[ABOUT THIS TASK]
In the listing that follows, find the line with "The height and", then copy exactly from it through the line with "1568x467 pixels.", leaving out every picture.

[SUPPLIED MATERIAL]
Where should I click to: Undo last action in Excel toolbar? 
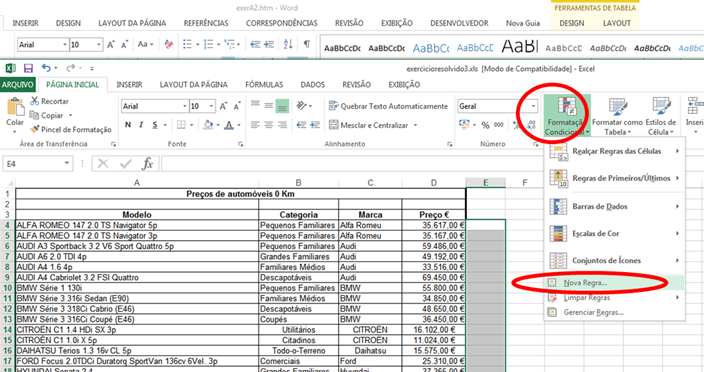[46, 68]
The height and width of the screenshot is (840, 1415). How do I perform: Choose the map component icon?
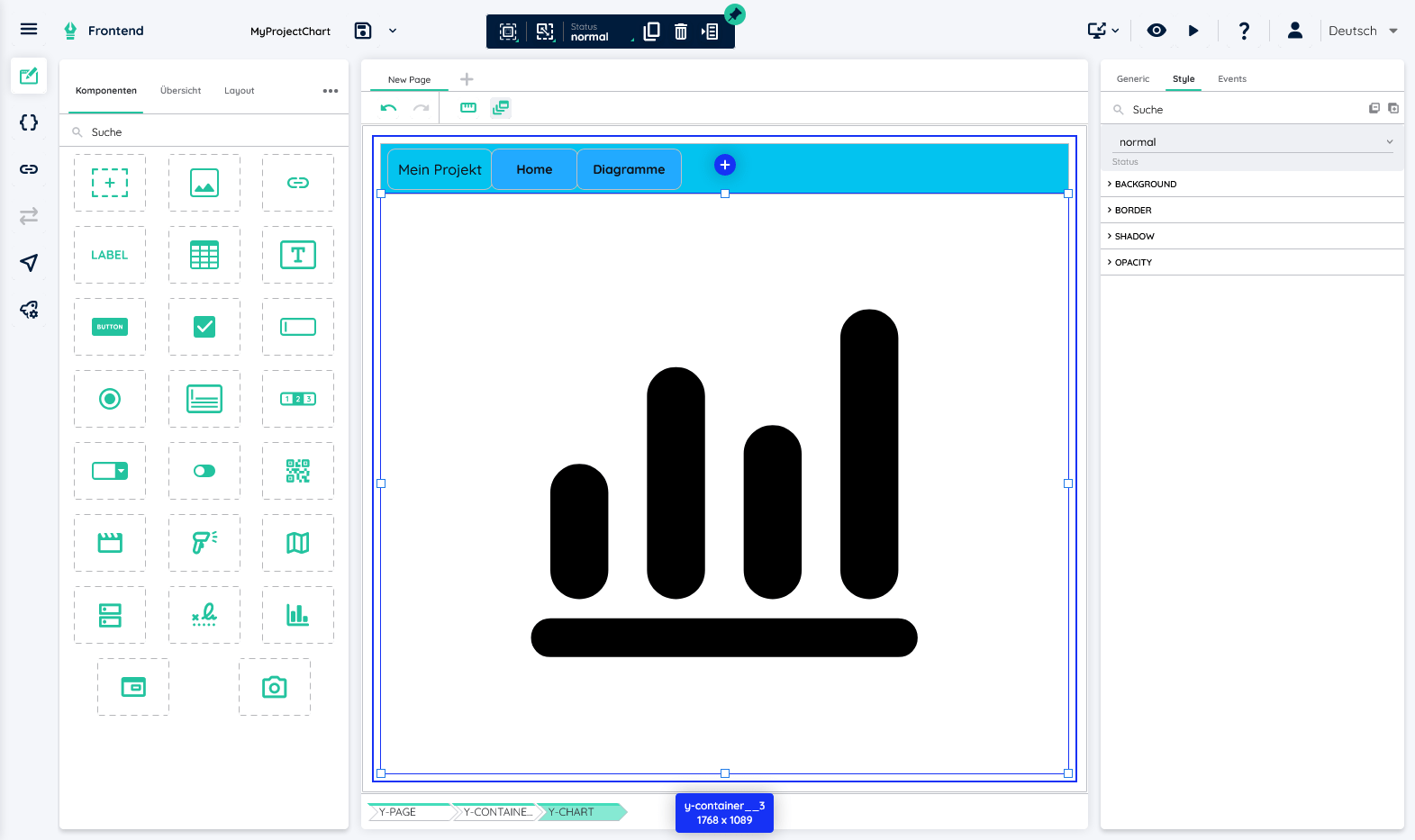click(297, 543)
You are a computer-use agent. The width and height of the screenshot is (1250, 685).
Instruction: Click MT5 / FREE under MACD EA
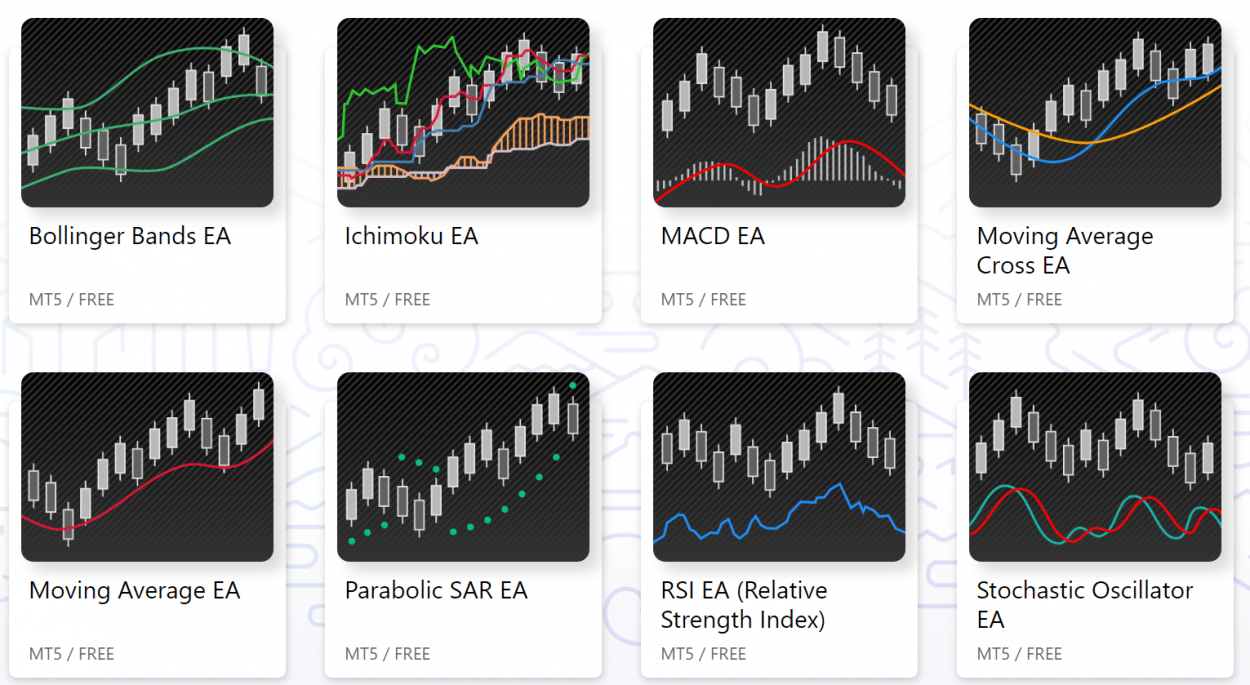point(704,300)
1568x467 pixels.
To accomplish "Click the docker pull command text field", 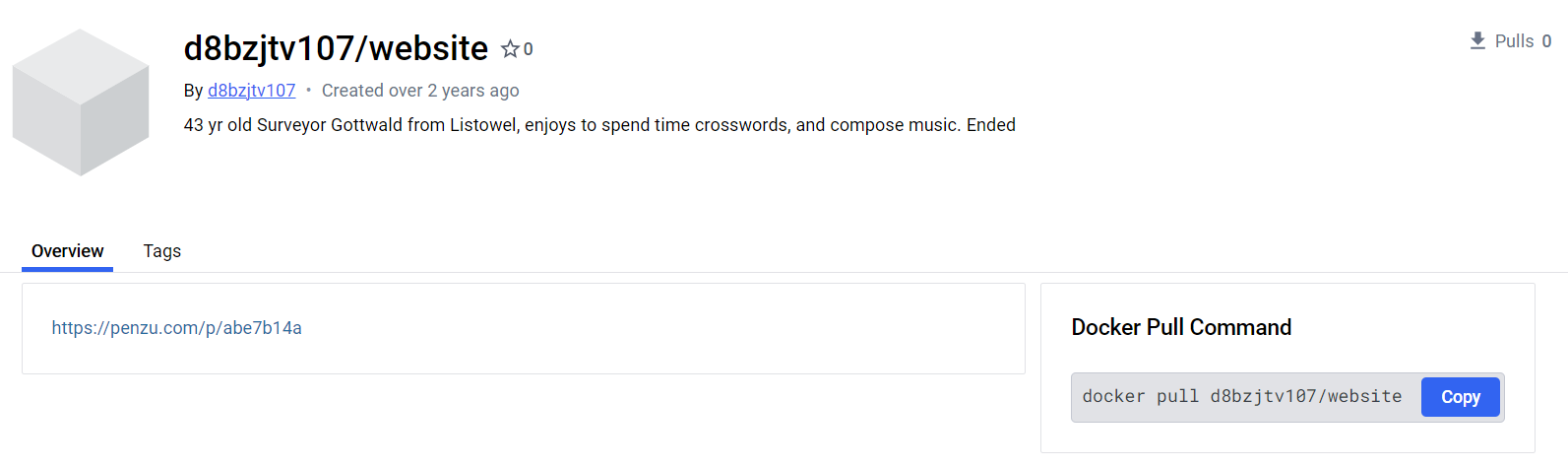I will (x=1242, y=397).

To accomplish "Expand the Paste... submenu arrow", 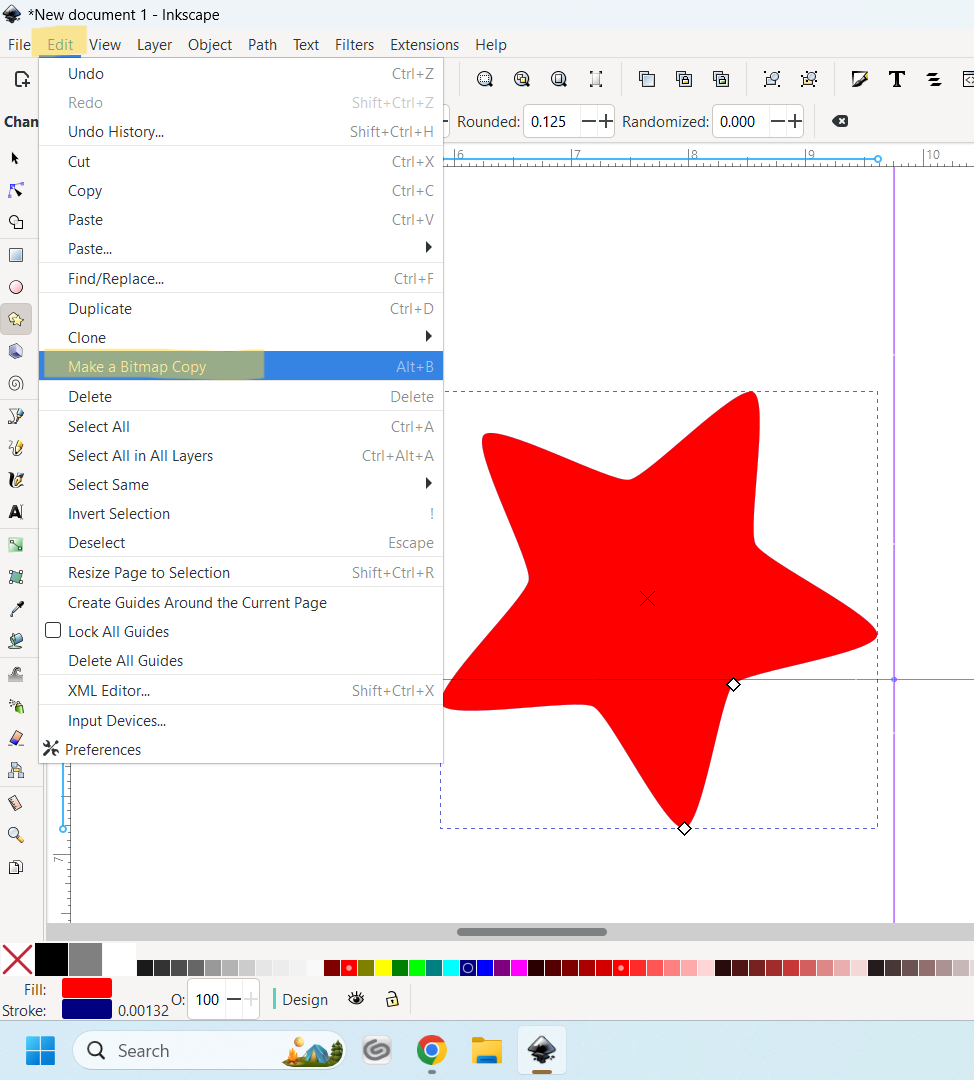I will (x=429, y=248).
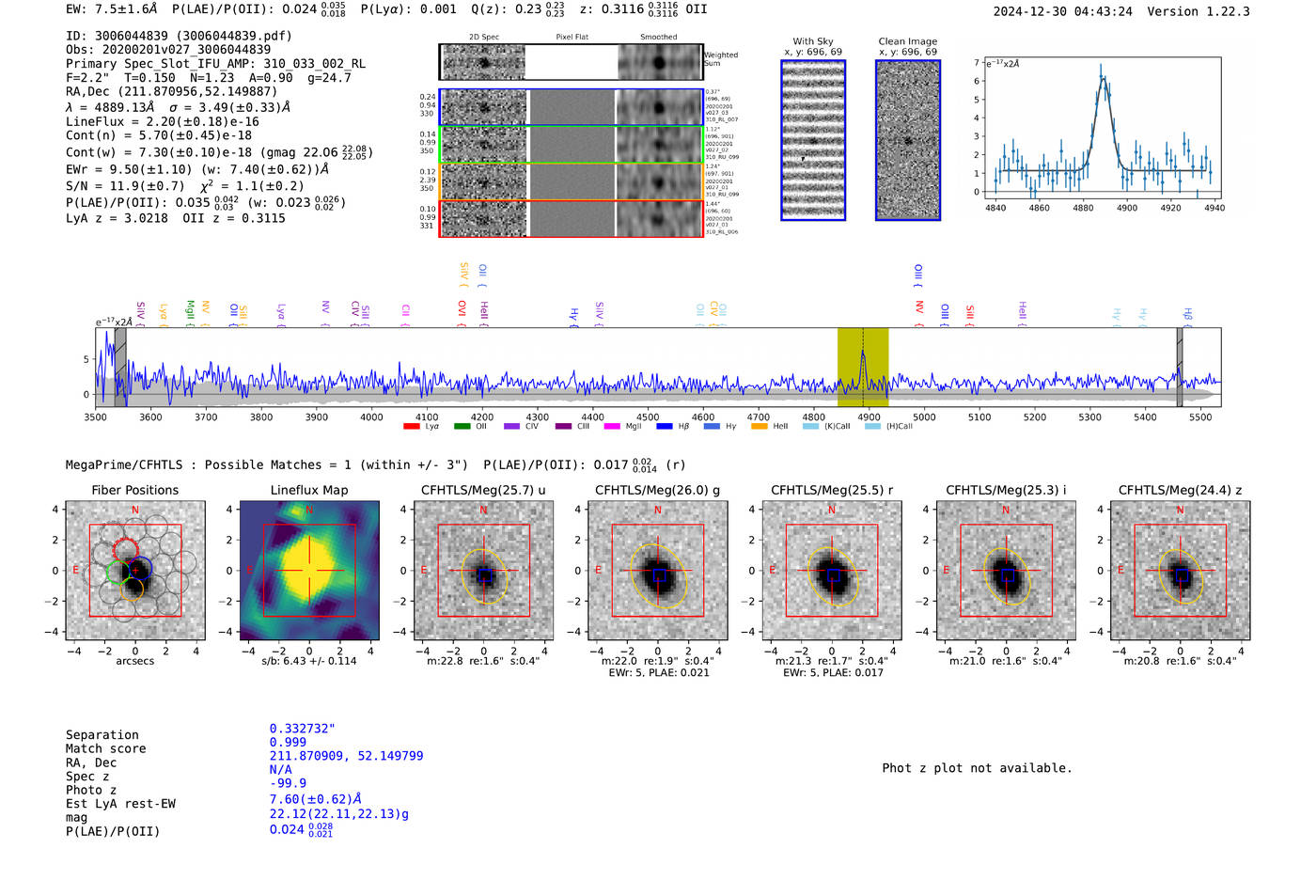Click the CFHTLS r-band cutout image

[832, 570]
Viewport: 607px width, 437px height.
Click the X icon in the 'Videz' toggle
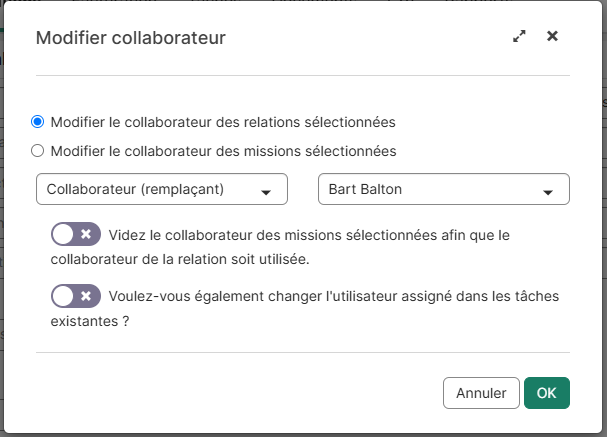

[RESULT BELOW]
The height and width of the screenshot is (840, 1415). How do I perform: Choose the map component icon?
click(297, 543)
You are a computer-use agent. The width and height of the screenshot is (1250, 685).
Instruction: Click MT5 / FREE under MACD EA
point(704,300)
1568x467 pixels.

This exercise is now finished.